I came to this epiphany when my father had a stroke and his right side became paralyzed. Until now, he is unable to recover. My mother stays with him in the province to take care of him. My father was forced to leave his job; he needed maintenance medicines and is going through regular therapy until now; he became irritable. It dawned on me that my parents are becoming old.
As much as I love traveling to the core, leaving my family now isn’t the cost I am willing to pay. I’ve decided to keep my full-time my job not just for myself and for my family but because even though there are some awful days at work, I can tolerate it and generally, I love what I do, I love the company I work for, and I appreciate my time with my colleagues. So, I choose what is suitable for me at the moment: to travel around my settled life here in the Philippines.
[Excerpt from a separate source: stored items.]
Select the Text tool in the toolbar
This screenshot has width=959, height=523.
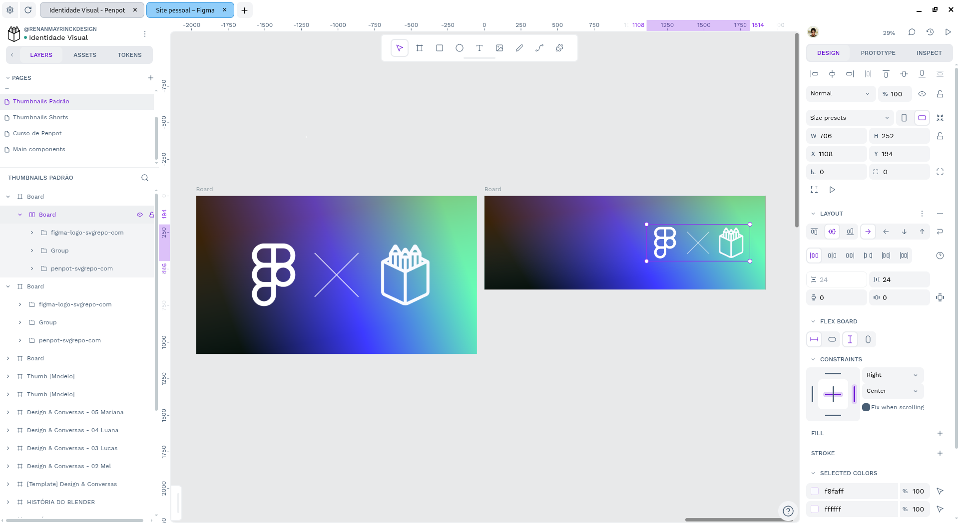(480, 48)
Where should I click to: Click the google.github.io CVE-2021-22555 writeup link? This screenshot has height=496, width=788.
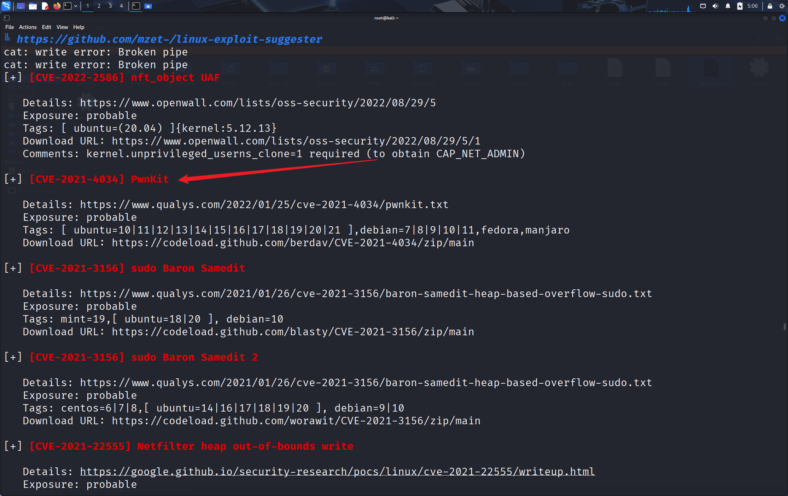tap(337, 472)
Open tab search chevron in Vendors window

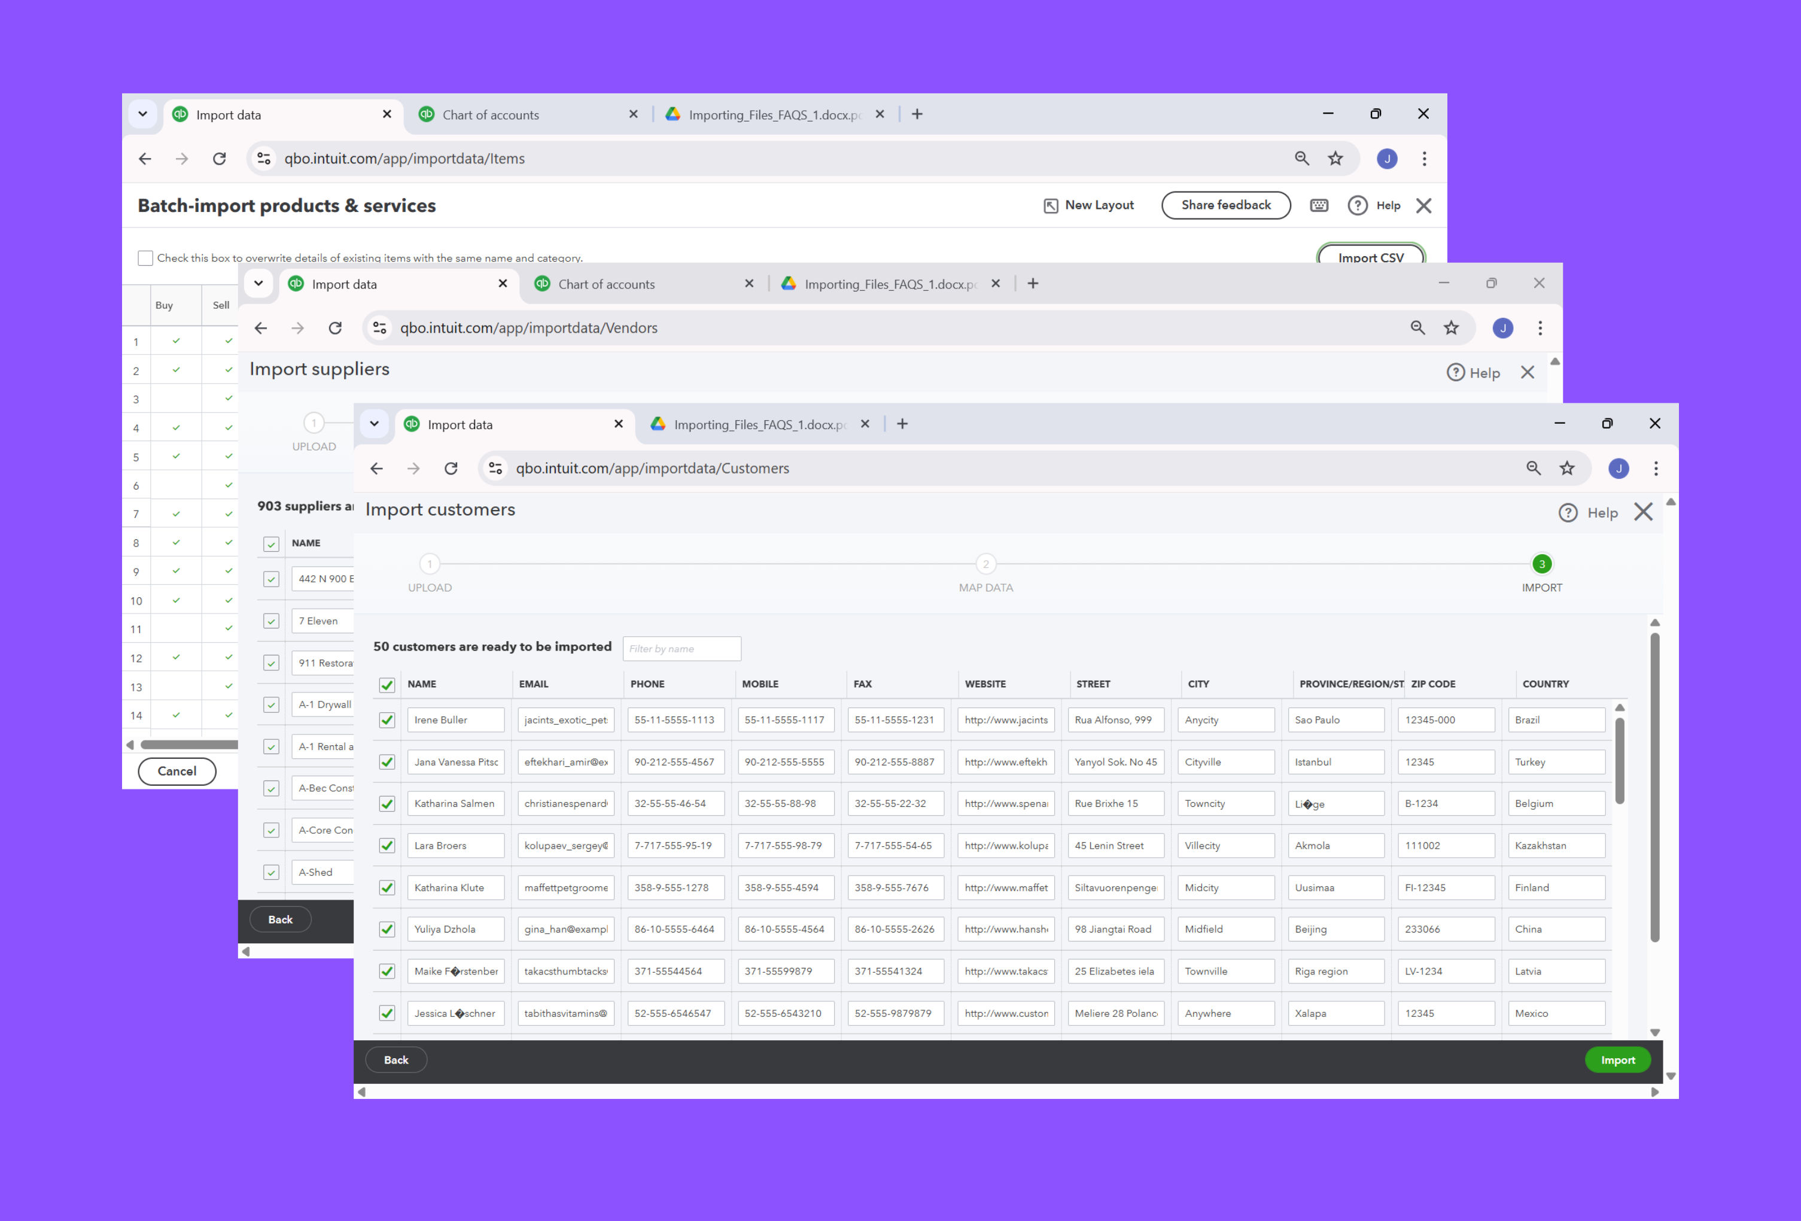coord(259,284)
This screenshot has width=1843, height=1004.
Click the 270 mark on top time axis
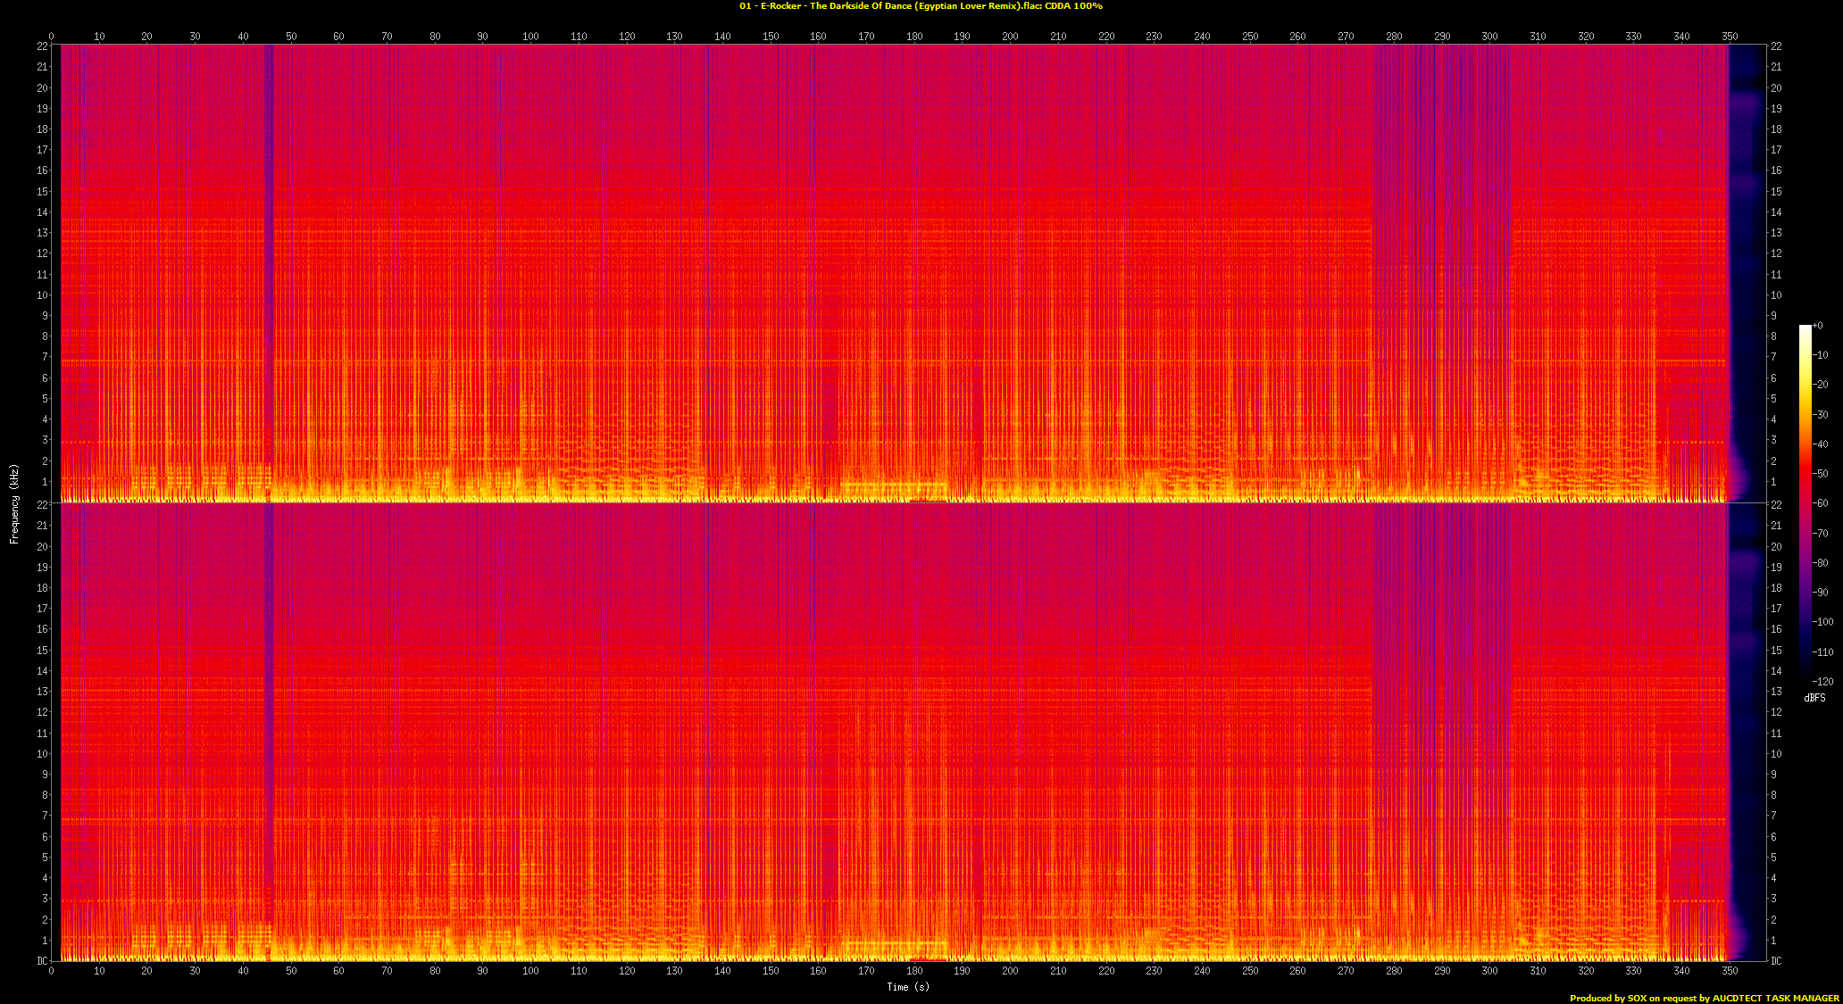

Instead of buying the latest gadgets, designer clothes, shoes, and bags, or a fancy car, once in a while, I book a plane or bus ticket to somewhere. Sometimes, it’s out of the country. Most of the time, it’s just out of town. Wherever it is, my point is, I make regular travel a part of my life. Does this make me any less adventurous than the popular travelers and travel bloggers who choose a different way of seeing the world? Not at all! Full-time travel is NOT THE ONLY WAY to experience the world and satisfy your wanderlust! It comes in many forms just like most things in life. And whatever others say, you CAN travel the world and keep your job while doing it. Darling, you don’t need to leave everything behind.
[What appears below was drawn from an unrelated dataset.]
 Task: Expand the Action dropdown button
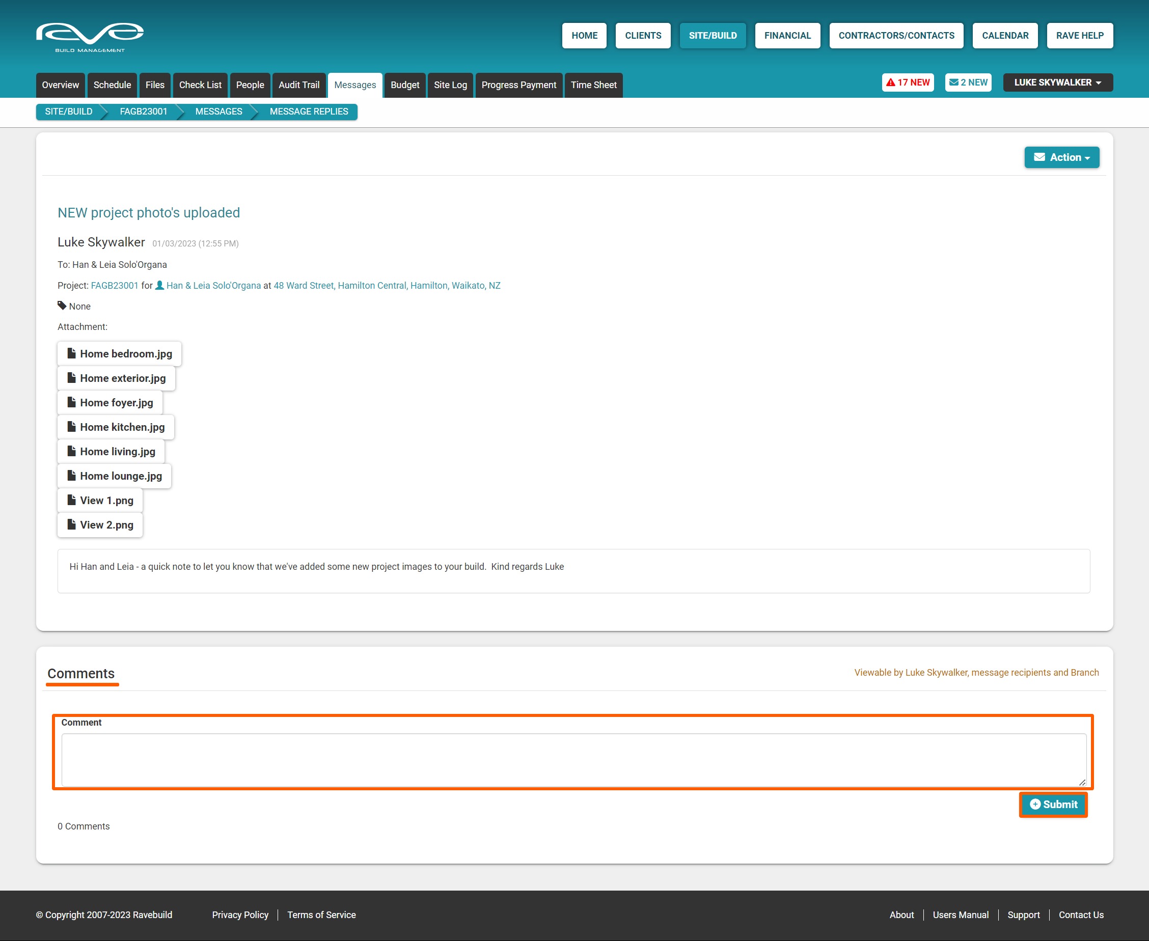click(1061, 157)
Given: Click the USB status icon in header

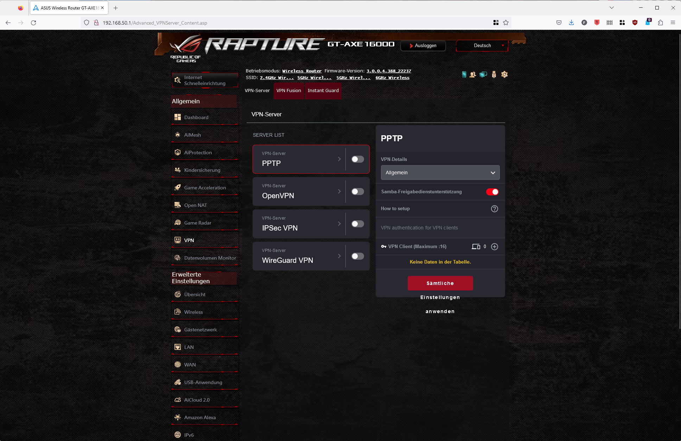Looking at the screenshot, I should tap(494, 74).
I’ve read many stories of former cubicle dwellers who ditched their jobs, sold everything they owned and went on to travel the world full-time, without ever coming back. I applaud them for their guts to do such a drastic move. Most of these people have enviable and inspiring stories but unfortunately, there are some rotten lemons that are downright arrogant and preachy. They encourage everyone to drop everything NOW to travel as if traveling is the solution for all of life’s problems. They insinuate that if you don’t follow in their footsteps, you’re making a colossal mistake. They think they are better travelers for the reason that they do it full-time and they don’t do ‘touristy’ things. They make you feel guilty just because you choose to experience the world differently.
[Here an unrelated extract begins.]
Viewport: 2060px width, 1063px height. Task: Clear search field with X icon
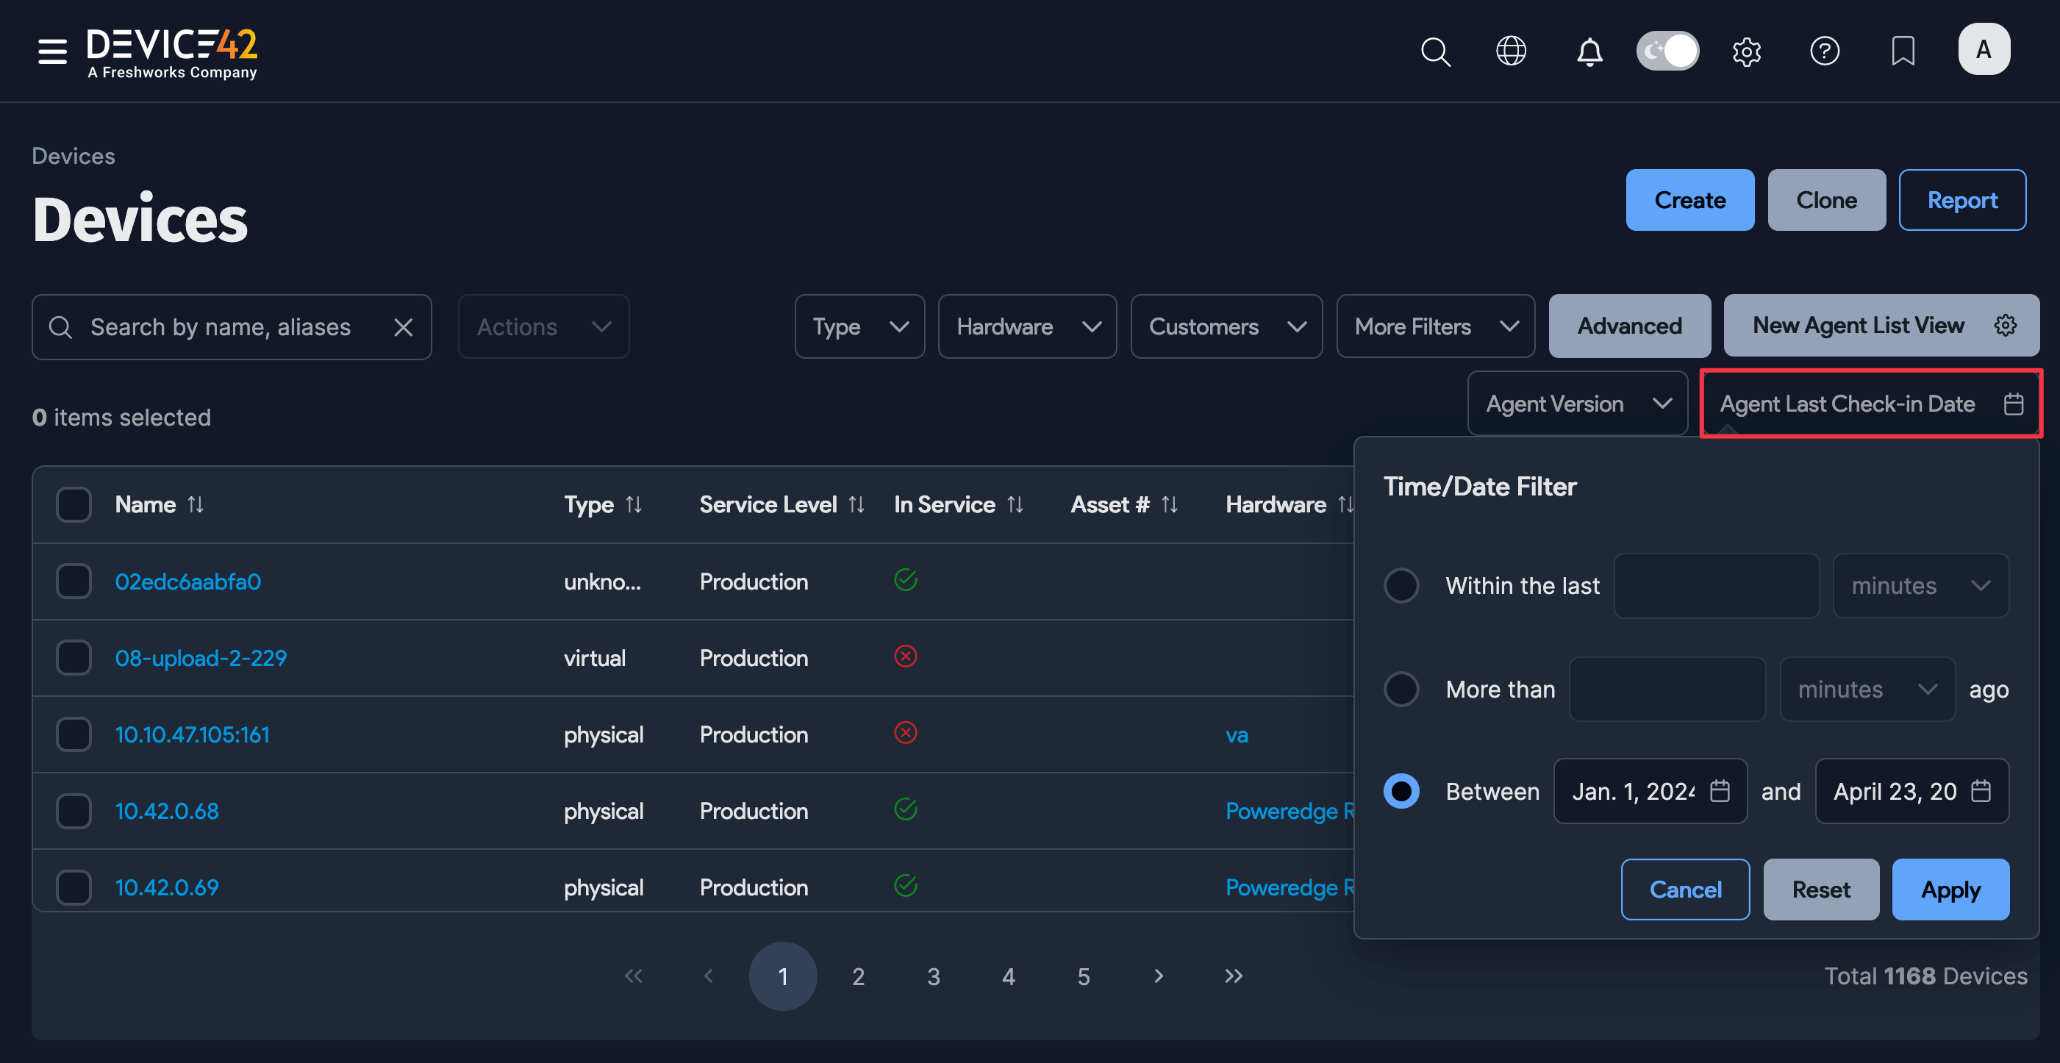[403, 327]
Oh come on! How I wish they can get off their high horses! There are many great ways to travel and it’s not an either/or option wherein you choose to keep your job and never travel or you leave your job and travel. It does not have to be that way. Again, it’s important to remember that you can do both. You can definitely find a balance between your travel adventures and your real life. You can find happiness and satisfaction in the in-between.
Don’t let anyone dictate how you appreciate and experience the world. Travel in the way and means you’re comfortable with—if it means keeping the job you love and need, so be it; if it means refusing to pack your life in a suitcase, so be it; if its means coming home to your own shower and own bed after a long journey, so be it; if it means having a weekend away from the city or a month around South America, so be it; and if it means balancing your priorities (your work, your family, your life back at home) and your interests (traveling), so be it!
I want you to remember that any travel is great travel as long as it’s done your way and your means. It does not matter if you choose to keep or quit your job to travel. There’s no right or wrong way to do so. But please don’t go out into the world chasing someone else’s dreams. Find your own adventure. Chase your own sunshine.